## Requisitos da tarefa
Reproduza na íntegra, sem qualquer alteração, o texto sobre a saída do padre Zezinho das redes sociais.
=== Texto da página ===
Padre Zezinho.| Foto: Reprodução/Redes Sociais

Fiquei muito triste ao ver que o padre Zezinho decidiu sair das redes sociais até que as eleições acabem, devido ao uso de seu espaço, sempre voltado à espiritualidade cristã, por gente que faz campanha política de forma agressiva. A tristeza foi maior ainda ao ver a declaração dele, tão detalhada e bem explicada, acabar destroçada e distorcida pela polarização política brasileira.

Estudei em colégio de freiras dos três aos dezesseis anos de idade. Fui criada com as músicas do padre Zezinho. Tenho um carinho imenso por ele e acompanho sua mensagem, que sempre coloca a religiosidade acima da política.

Foi noticiado que ele deixou as redes por causa do bolsonarismo. Amigos meus, que não são familiarizados com o trabalho do padre, já assumiram imediatamente que estão diante de mais um religioso petista. “São Paulo tinha razão quando escreveu as epístolas a Timóteo e aos cristãos de Tessalônica. Não querem catequese, nem o Vaticano II, nem os documentos da CNBB , nem nenhuma orientação social e espiritual. Já escolheram ser catequizados por dois poderosos políticos brasileiros.”, diz o padre. (grifo meu)

Há os que simplesmente xingam o padre Zezinho porque ele não declara qual é sua posição política. Deveria dizer se é Lula ou Bolsonaro, para essas pessoas.

As respostas de irmãos católicos à postagem do padre são deprimentes. Aproveitam um desabafo dolorido para fazer campanha dos dois políticos poderosos. Dois comportamentos que se tornaram comuns no debate político de redes sociais se repetem indefinidamente nas respostas. Há os que simplesmente xingam o padre porque ele não declara qual é sua posição política. Deveria dizer se é Lula ou Bolsonaro, para essas pessoas.
=== Registros de dados ===
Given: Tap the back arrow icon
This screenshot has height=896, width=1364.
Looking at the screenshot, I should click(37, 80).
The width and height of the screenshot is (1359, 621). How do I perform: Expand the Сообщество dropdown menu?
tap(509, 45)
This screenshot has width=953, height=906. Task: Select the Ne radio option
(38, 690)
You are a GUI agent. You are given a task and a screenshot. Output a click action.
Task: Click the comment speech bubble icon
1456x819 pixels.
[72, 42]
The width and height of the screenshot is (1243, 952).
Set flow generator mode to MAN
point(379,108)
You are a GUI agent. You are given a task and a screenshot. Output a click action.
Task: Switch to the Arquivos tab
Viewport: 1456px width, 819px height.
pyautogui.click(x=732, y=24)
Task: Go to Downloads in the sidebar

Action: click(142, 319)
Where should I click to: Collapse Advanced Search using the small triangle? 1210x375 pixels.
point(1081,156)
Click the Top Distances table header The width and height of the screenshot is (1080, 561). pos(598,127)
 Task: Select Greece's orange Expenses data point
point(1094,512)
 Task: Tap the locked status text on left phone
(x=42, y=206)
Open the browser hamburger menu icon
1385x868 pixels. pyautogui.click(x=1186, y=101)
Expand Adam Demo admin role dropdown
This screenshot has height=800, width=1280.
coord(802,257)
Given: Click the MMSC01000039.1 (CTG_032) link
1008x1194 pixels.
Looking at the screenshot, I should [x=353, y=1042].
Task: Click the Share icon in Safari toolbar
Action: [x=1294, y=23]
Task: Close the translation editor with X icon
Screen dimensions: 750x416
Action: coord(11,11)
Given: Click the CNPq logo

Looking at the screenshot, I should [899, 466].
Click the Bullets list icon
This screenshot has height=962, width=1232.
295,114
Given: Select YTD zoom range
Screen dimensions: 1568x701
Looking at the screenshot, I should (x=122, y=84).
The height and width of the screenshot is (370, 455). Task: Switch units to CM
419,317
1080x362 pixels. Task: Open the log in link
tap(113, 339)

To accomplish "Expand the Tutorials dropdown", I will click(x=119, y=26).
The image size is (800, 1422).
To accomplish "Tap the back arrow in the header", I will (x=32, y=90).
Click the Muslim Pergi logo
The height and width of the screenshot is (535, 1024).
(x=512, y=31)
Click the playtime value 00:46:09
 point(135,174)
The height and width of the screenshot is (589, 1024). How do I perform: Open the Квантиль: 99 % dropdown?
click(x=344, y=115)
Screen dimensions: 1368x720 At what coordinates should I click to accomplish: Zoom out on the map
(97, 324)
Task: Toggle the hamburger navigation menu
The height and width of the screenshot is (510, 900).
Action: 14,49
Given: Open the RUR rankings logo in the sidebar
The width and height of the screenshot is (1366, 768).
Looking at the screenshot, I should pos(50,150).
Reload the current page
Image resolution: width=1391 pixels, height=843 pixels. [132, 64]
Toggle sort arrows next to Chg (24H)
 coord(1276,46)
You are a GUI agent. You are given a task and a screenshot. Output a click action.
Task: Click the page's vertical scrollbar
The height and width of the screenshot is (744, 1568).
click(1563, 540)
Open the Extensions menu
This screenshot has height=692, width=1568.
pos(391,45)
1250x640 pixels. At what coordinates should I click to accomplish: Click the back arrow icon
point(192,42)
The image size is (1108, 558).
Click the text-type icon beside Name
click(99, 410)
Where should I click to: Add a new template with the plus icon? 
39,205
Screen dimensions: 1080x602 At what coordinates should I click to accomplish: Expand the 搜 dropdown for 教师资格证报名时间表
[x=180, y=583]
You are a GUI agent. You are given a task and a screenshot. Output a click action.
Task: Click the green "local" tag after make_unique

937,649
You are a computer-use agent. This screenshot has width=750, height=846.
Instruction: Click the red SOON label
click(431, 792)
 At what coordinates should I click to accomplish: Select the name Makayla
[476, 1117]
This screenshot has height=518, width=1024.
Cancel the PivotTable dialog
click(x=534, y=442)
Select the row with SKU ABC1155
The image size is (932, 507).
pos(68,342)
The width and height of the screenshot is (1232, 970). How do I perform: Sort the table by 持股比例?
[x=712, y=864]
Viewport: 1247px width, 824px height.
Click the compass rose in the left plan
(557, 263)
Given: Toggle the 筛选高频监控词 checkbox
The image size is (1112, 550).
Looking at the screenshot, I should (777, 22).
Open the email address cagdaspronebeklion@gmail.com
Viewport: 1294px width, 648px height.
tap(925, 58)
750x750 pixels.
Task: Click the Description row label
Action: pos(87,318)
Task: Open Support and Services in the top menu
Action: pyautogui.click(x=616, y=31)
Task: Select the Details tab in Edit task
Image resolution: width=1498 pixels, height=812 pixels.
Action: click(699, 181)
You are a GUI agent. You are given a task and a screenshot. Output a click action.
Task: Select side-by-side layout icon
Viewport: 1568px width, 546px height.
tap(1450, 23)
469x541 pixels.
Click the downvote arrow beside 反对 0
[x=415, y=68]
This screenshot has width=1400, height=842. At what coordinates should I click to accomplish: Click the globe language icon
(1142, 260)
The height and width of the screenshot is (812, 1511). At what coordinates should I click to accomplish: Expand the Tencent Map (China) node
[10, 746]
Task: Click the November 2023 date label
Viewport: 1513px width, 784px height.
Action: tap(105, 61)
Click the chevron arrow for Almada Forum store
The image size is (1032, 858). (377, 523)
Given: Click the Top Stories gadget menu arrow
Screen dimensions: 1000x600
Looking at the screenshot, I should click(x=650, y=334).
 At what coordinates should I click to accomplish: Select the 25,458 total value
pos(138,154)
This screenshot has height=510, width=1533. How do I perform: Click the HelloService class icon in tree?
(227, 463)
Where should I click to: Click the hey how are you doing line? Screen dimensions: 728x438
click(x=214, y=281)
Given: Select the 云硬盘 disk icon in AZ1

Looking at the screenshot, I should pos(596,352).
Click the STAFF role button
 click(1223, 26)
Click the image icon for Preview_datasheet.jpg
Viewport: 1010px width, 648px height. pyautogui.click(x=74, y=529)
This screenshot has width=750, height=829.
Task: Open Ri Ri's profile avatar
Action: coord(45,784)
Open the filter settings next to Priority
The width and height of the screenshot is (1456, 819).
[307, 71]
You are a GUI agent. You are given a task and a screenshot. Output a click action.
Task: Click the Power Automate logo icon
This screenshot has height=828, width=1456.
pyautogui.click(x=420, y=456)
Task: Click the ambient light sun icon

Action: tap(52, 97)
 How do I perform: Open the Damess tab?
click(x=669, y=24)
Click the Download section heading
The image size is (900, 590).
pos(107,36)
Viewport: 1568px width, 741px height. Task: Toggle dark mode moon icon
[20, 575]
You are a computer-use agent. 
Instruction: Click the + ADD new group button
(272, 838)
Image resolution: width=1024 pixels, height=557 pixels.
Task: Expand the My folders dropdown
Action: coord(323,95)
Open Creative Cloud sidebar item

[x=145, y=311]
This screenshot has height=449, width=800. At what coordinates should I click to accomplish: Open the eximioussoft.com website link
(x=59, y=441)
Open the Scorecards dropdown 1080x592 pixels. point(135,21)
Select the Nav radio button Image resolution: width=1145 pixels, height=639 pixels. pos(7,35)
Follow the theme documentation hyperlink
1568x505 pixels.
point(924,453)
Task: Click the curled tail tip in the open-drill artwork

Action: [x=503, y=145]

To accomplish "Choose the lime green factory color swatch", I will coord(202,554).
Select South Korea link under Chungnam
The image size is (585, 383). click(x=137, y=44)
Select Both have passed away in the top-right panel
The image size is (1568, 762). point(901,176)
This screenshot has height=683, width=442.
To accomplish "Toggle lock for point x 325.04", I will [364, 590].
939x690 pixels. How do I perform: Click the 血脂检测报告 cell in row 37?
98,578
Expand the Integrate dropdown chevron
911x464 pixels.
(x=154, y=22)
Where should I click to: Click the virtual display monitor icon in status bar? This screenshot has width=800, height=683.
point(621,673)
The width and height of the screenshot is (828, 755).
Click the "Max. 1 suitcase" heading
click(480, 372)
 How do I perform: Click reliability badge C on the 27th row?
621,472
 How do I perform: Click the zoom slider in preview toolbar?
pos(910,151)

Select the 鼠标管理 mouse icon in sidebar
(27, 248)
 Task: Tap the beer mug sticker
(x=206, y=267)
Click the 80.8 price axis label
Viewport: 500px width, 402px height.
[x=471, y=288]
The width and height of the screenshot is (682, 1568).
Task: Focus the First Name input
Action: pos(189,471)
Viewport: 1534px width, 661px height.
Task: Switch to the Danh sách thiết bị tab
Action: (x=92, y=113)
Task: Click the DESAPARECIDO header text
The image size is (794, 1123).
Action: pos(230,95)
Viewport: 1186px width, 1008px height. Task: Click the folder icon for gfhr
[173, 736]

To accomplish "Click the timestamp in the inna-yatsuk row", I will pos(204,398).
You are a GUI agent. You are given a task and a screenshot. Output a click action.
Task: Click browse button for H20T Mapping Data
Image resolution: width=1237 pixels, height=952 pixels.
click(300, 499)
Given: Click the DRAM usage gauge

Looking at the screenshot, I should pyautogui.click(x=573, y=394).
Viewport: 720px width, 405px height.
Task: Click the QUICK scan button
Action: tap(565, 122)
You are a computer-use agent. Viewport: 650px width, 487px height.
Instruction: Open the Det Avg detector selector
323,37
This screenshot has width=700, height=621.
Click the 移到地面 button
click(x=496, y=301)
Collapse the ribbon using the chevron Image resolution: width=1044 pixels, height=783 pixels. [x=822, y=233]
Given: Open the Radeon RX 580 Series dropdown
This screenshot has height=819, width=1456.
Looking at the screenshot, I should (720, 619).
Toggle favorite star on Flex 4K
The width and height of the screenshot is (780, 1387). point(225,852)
===
## Resultado final
Padre Zezinho.| Foto: Reprodução/Redes Sociais

Fiquei muito triste ao ver que o padre Zezinho decidiu sair das redes sociais até que as eleições acabem, devido ao uso de seu espaço, sempre voltado à espiritualidade cristã, por gente que faz campanha política de forma agressiva. A tristeza foi maior ainda ao ver a declaração dele, tão detalhada e bem explicada, acabar destroçada e distorcida pela polarização política brasileira.

Estudei em colégio de freiras dos três aos dezesseis anos de idade. Fui criada com as músicas do padre Zezinho. Tenho um carinho imenso por ele e acompanho sua mensagem, que sempre coloca a religiosidade acima da política.

Foi noticiado que ele deixou as redes por causa do bolsonarismo. Amigos meus, que não são familiarizados com o trabalho do padre, já assumiram imediatamente que estão diante de mais um religioso petista. “São Paulo tinha razão quando escreveu as epístolas a Timóteo e aos cristãos de Tessalônica. Não querem catequese, nem o Vaticano II, nem os documentos da CNBB , nem nenhuma orientação social e espiritual. Já escolheram ser catequizados por dois poderosos políticos brasileiros.”, diz o padre. (grifo meu)

Há os que simplesmente xingam o padre Zezinho porque ele não declara qual é sua posição política. Deveria dizer se é Lula ou Bolsonaro, para essas pessoas.

As respostas de irmãos católicos à postagem do padre são deprimentes. Aproveitam um desabafo dolorido para fazer campanha dos dois políticos poderosos. Dois comportamentos que se tornaram comuns no debate político de redes sociais se repetem indefinidamente nas respostas. Há os que simplesmente xingam o padre porque ele não declara qual é sua posição política. Deveria dizer se é Lula ou Bolsonaro, para essas pessoas.